If you have been following my blog – or if you know me IRL – you know that I am a bit provocative at times, and you are probably cynically rubbing your hands at the title of this post. Tsss. This is serious.

So, we’ve seen already how students should choose their research topic (here) and how they should select their supervisor (here). Fortunately, we supervisors also have a say in the matter. In fact, many of us receive loads of applications, and we have to make a selection. So, what are the criteria of this selection? Or rather, what should they be? I mean, apart from the check in the envelope.

Someone made a retrospective study about this, looking at criteria that matched best the less and most achieving students (here). Her finding, quite unsurprisingly, is that previous research experience is the largest discriminator. Not the university grades. Nor the university of origin. The previous experience. Successful, or course: recommendation letters from previous supervisors are one of the most important items in your application file.

This shows that having done some research internships, preferably several, in several places (abroad is even better), is a big plus.
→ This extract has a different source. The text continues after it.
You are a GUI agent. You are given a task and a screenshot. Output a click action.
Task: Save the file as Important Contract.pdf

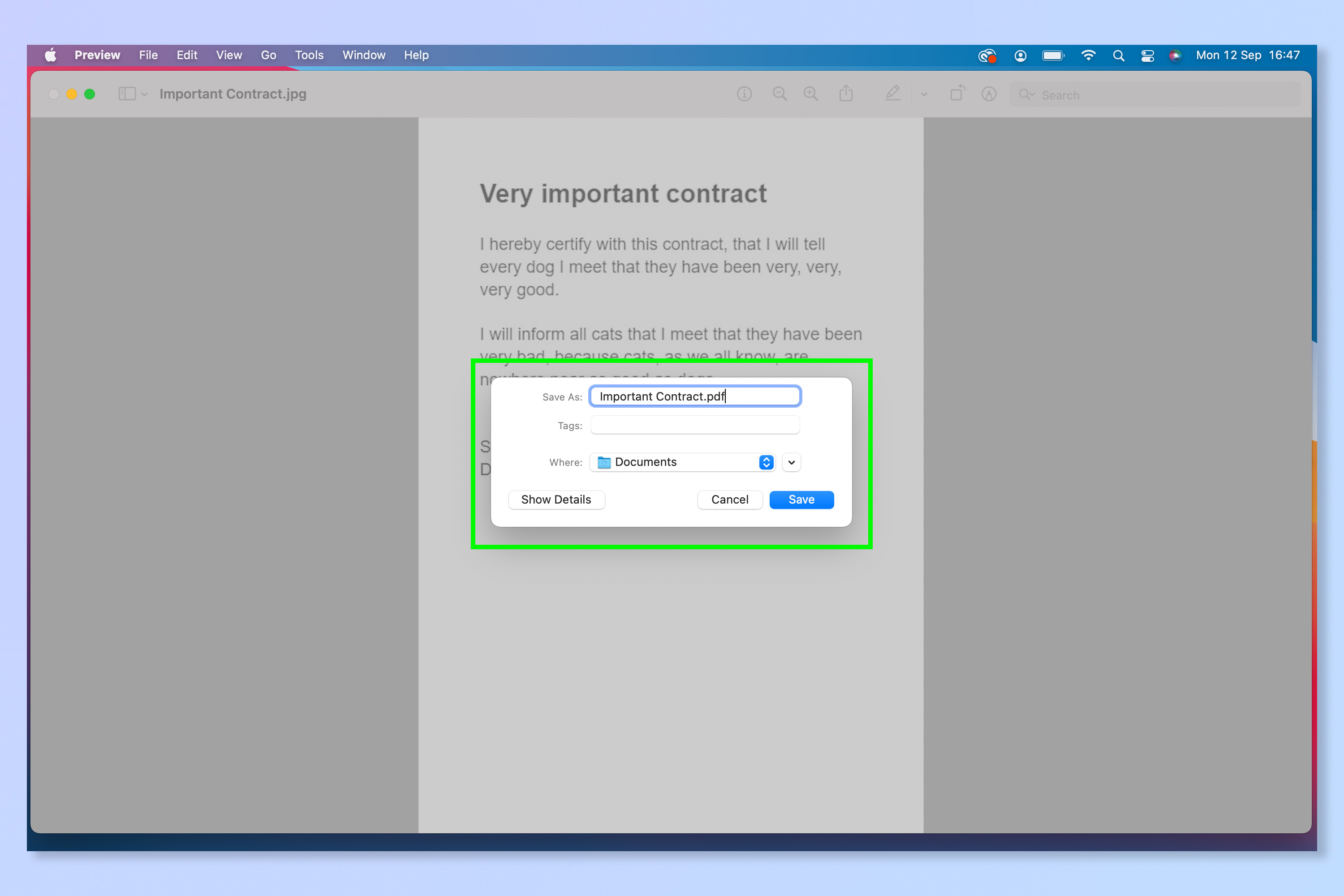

Or in this era of ultra-competitiveness, not having done several might be a big deterrent. Also, it is noteworthy that in the European system at least, but it is true elsewhere as well, supervisors tend to take their own Master students into PhDs, both because they know them (and know they get along, that’s important – see here – and how well they work) and because the student has advanced on the project. But then the students were often selected for the Master because they had an earlier research experience.
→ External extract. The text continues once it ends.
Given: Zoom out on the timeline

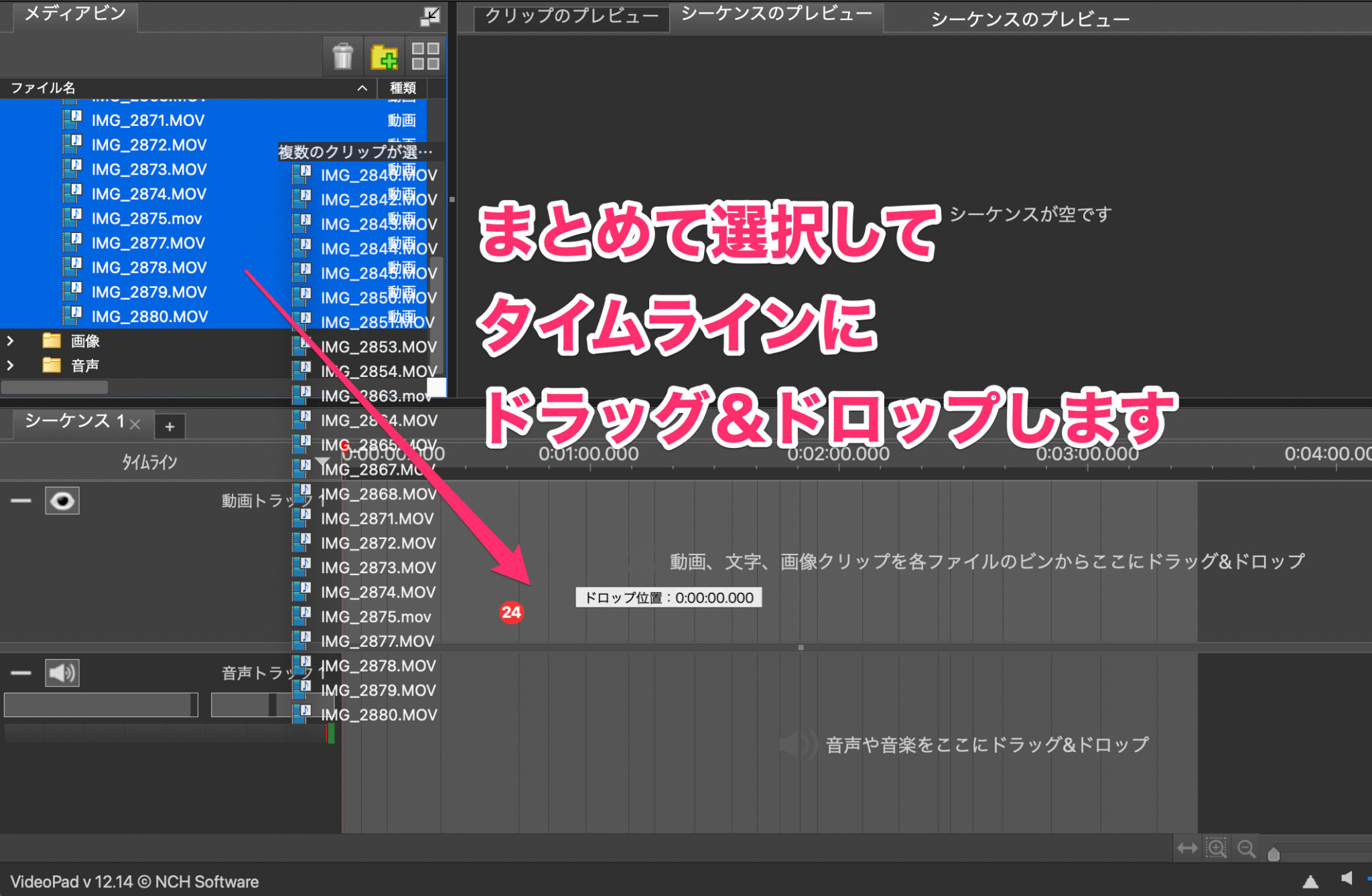Looking at the screenshot, I should coord(1246,848).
So it is very clear: if you think you want to do some research later on, stack as much research experience as you can, from early on. If you don’t know, doing an internship in a lab will help you know.

Ultimately, everyone has his/her own system for selecting Master and PhD students. Some rely overly on grades (probably unwisely), some solely on previous experience at earlier levels and some mostly on gut feeling. The Chair of the Anatomy Department of Cambridge once told me that he had, for years, recorded the speed at which graduate students walked in the corridors of the lab, and that it was highly correlated with scientific production. I believe him. Obviously, each one of us has honed a personal method of appreciation over the years, but it seems safe to say that to get that Master/PhD it is easier if this is not your first research experience. And if you don’t come in dragging your feet.

 

 Planes6

Personnaly, I use the very effective selection method of paper plane throwing

Comments
  1. Gaufrette says:

    It’s so strange, I never saw you making paper planes!

    Like

  2. Eric says:

    For a PhD or Master in island ecology, I suggest the paper boat method, more precise.